**AIM OF THE TASK:**
All lines with the word "computer" must be pulled from the entries below.

**DATA:**
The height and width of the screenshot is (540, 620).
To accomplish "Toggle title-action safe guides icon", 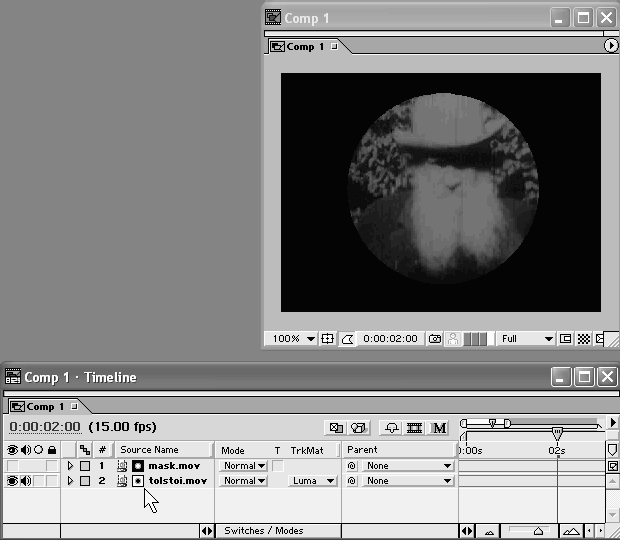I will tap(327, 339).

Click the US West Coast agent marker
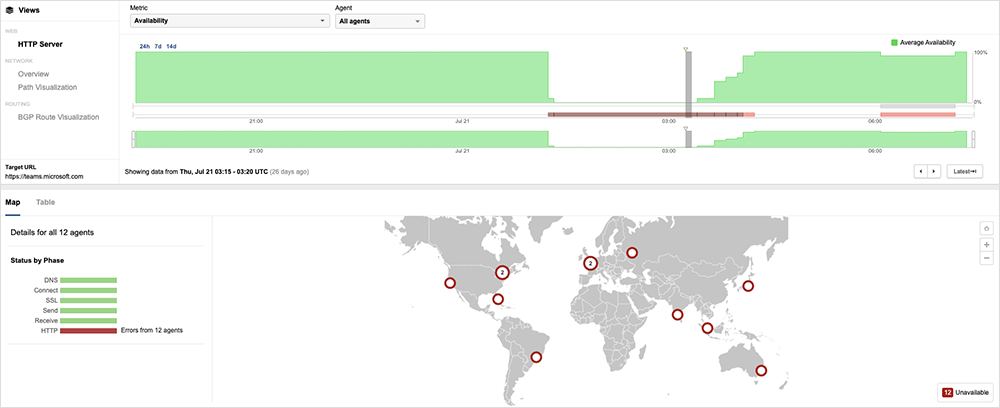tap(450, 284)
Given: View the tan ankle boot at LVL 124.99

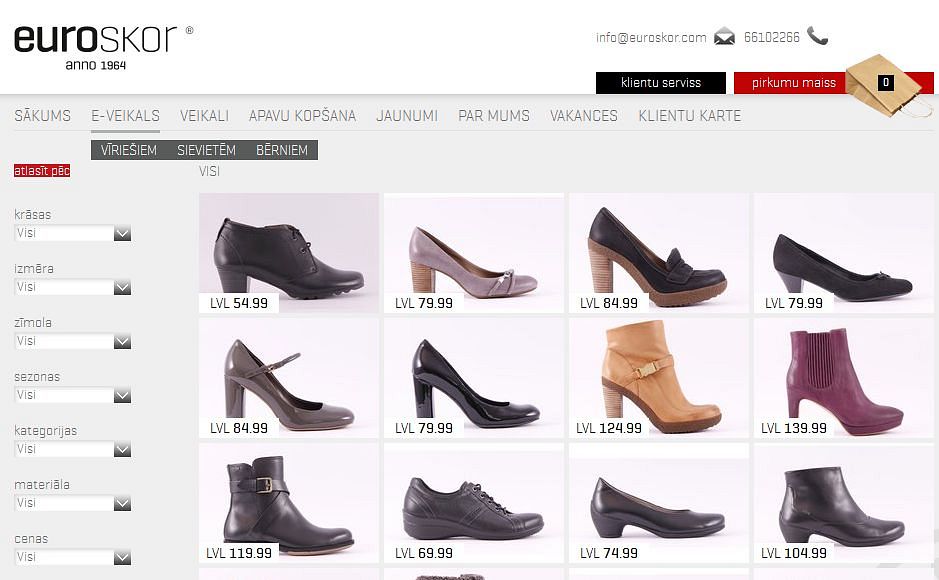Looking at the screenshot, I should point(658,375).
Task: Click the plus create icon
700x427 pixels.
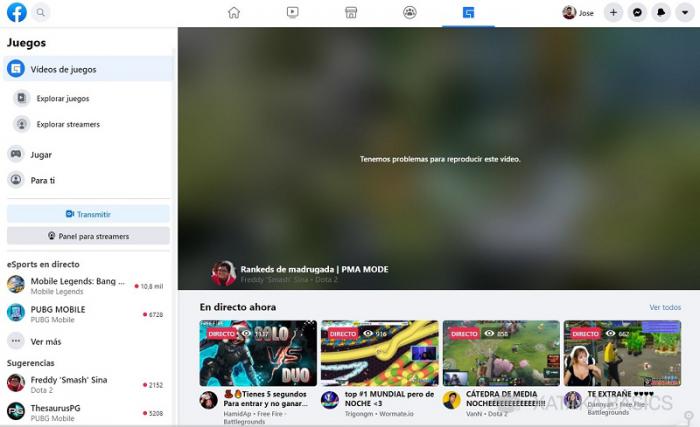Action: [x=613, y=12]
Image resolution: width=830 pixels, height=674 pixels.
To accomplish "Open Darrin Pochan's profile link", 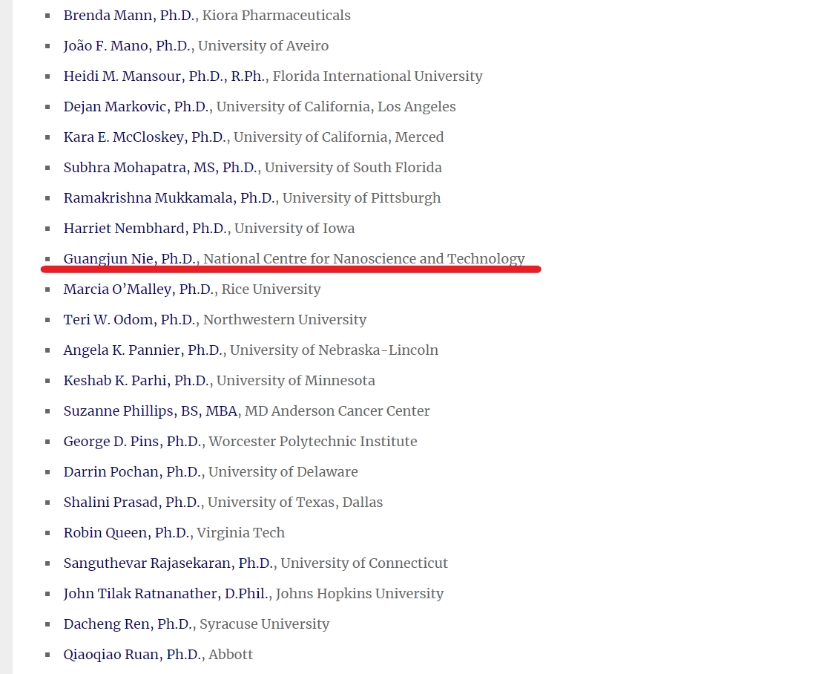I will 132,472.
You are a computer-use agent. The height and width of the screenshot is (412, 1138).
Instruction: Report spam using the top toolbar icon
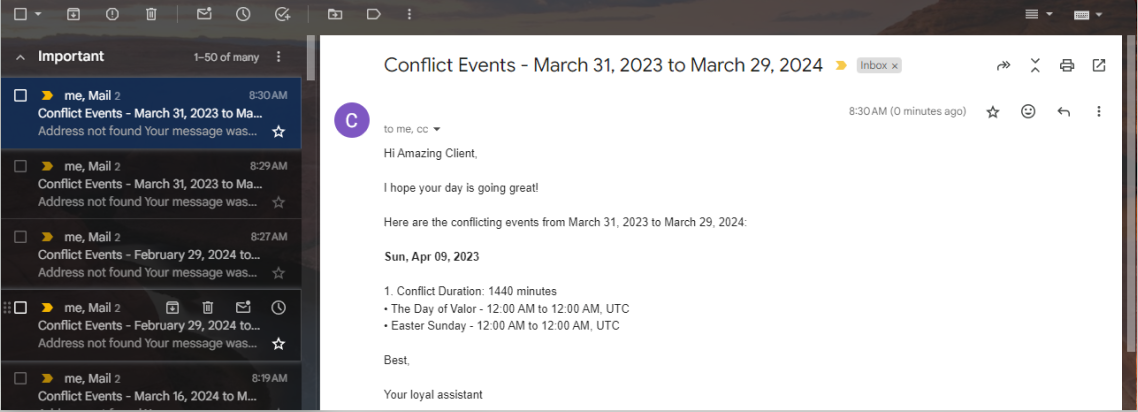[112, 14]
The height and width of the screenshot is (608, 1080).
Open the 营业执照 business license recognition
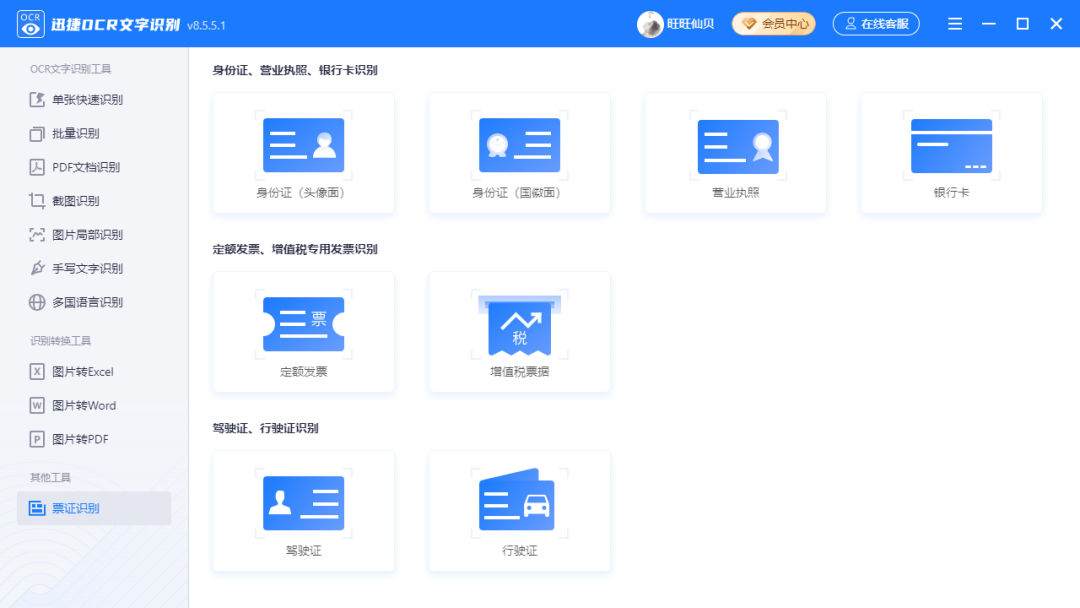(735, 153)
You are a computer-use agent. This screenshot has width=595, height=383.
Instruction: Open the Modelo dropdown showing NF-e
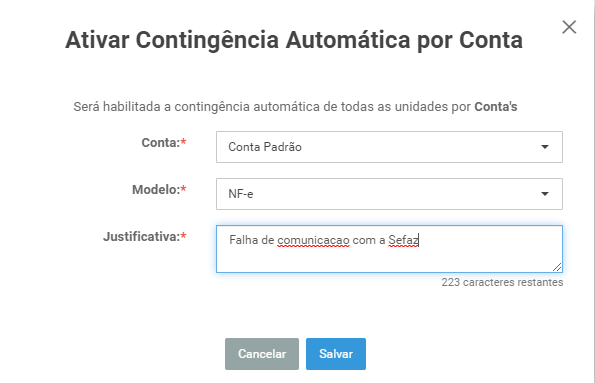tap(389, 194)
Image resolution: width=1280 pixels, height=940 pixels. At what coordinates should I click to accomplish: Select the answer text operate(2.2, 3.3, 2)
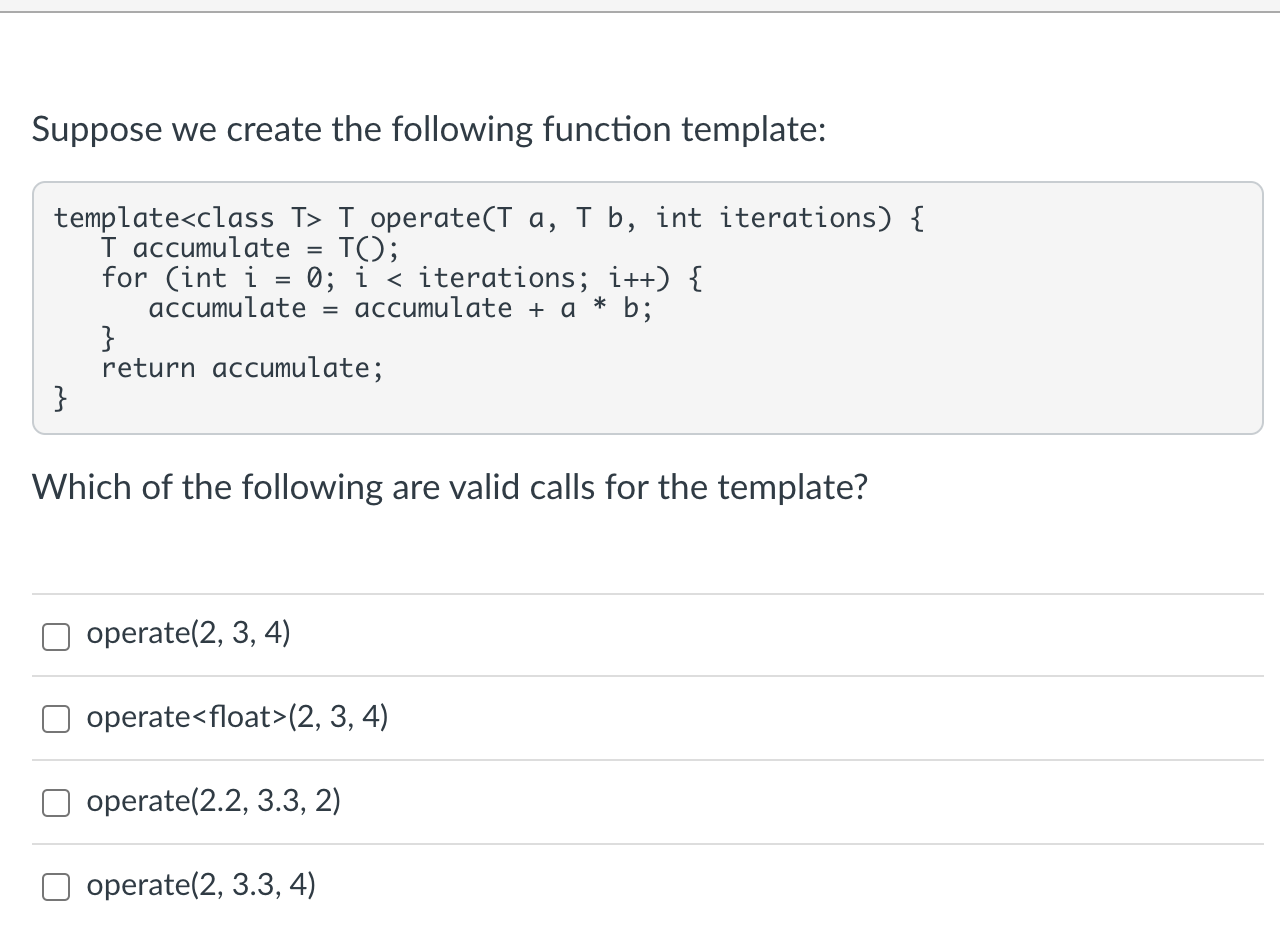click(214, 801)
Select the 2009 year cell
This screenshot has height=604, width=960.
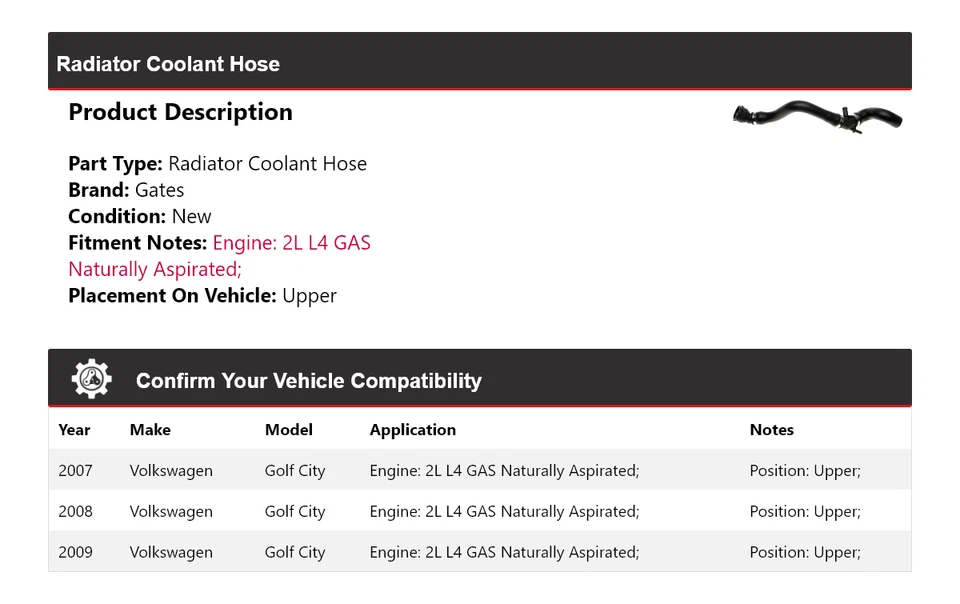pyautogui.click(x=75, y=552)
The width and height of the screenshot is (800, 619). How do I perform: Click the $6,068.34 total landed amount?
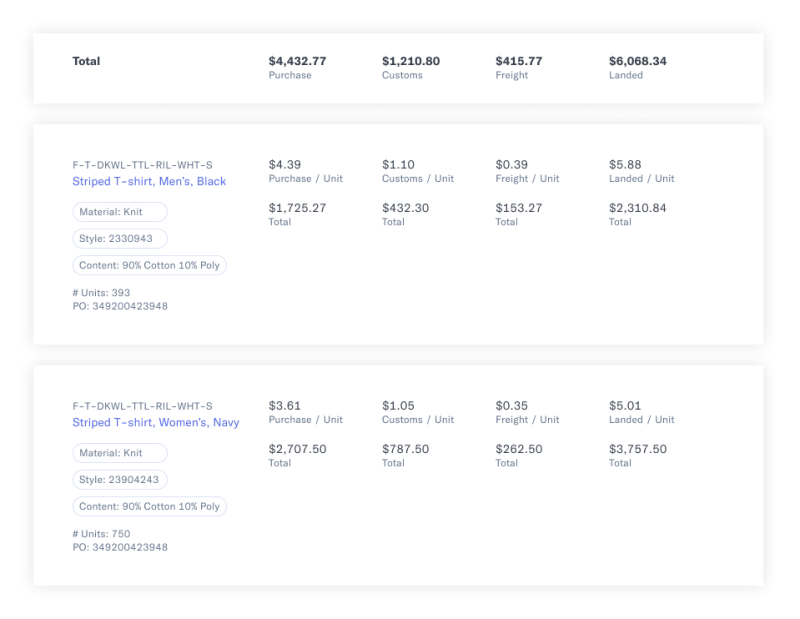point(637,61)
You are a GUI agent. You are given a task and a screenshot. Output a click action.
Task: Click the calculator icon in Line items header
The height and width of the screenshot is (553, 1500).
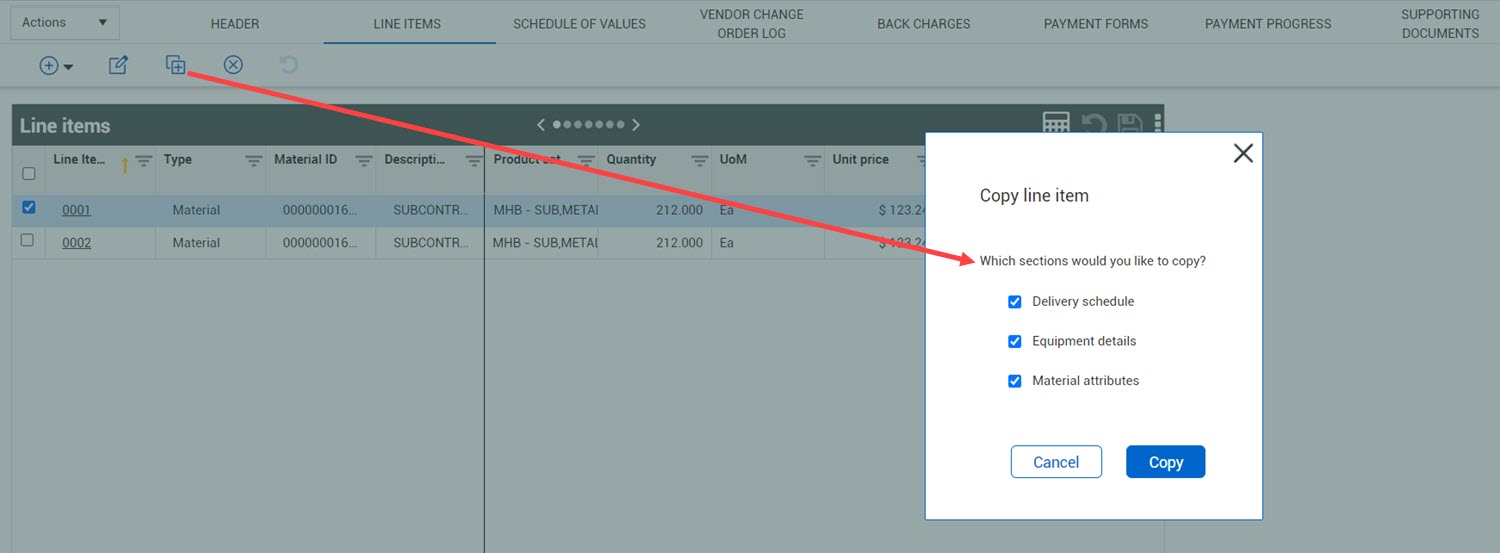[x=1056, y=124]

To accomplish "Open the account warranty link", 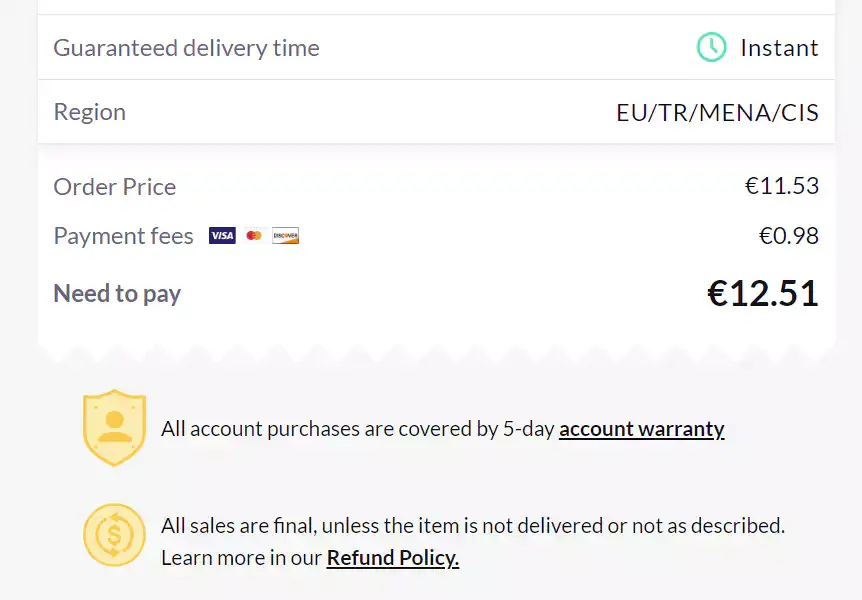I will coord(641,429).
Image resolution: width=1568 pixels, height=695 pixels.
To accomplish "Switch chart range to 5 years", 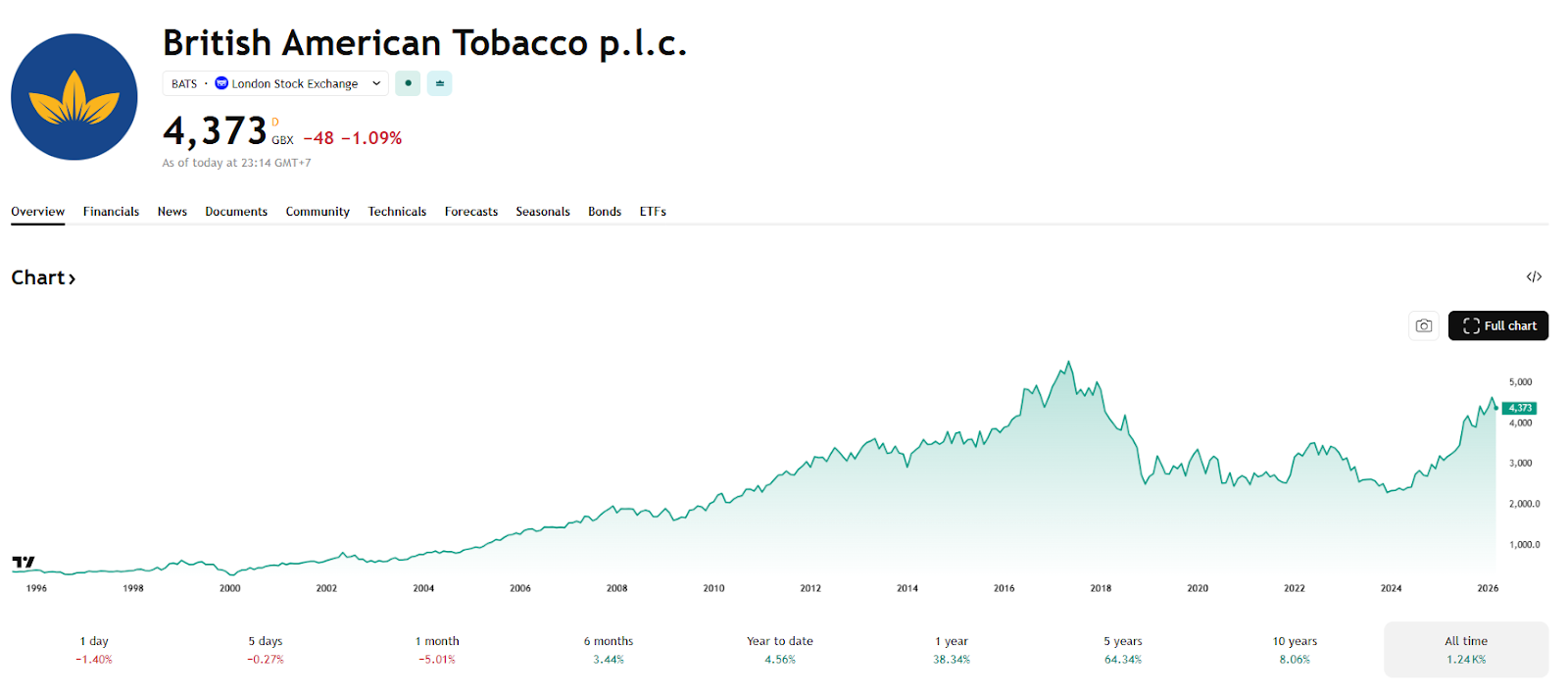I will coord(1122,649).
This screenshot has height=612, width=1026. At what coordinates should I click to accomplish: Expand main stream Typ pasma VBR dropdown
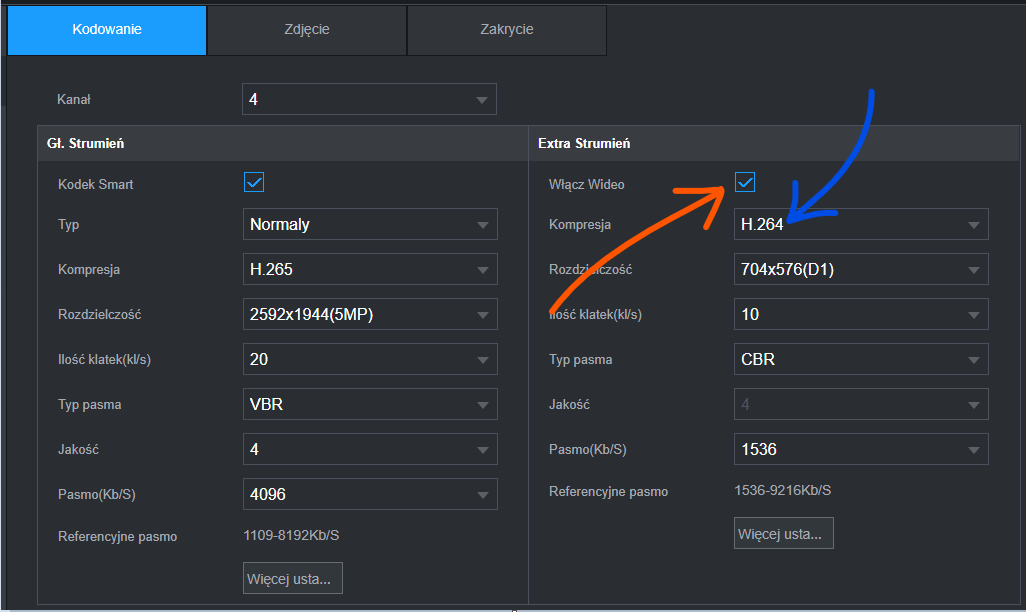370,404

**RESULT:**
You are a computer-use agent. The height and width of the screenshot is (412, 1138).
You are a computer-use agent. This screenshot has width=595, height=383.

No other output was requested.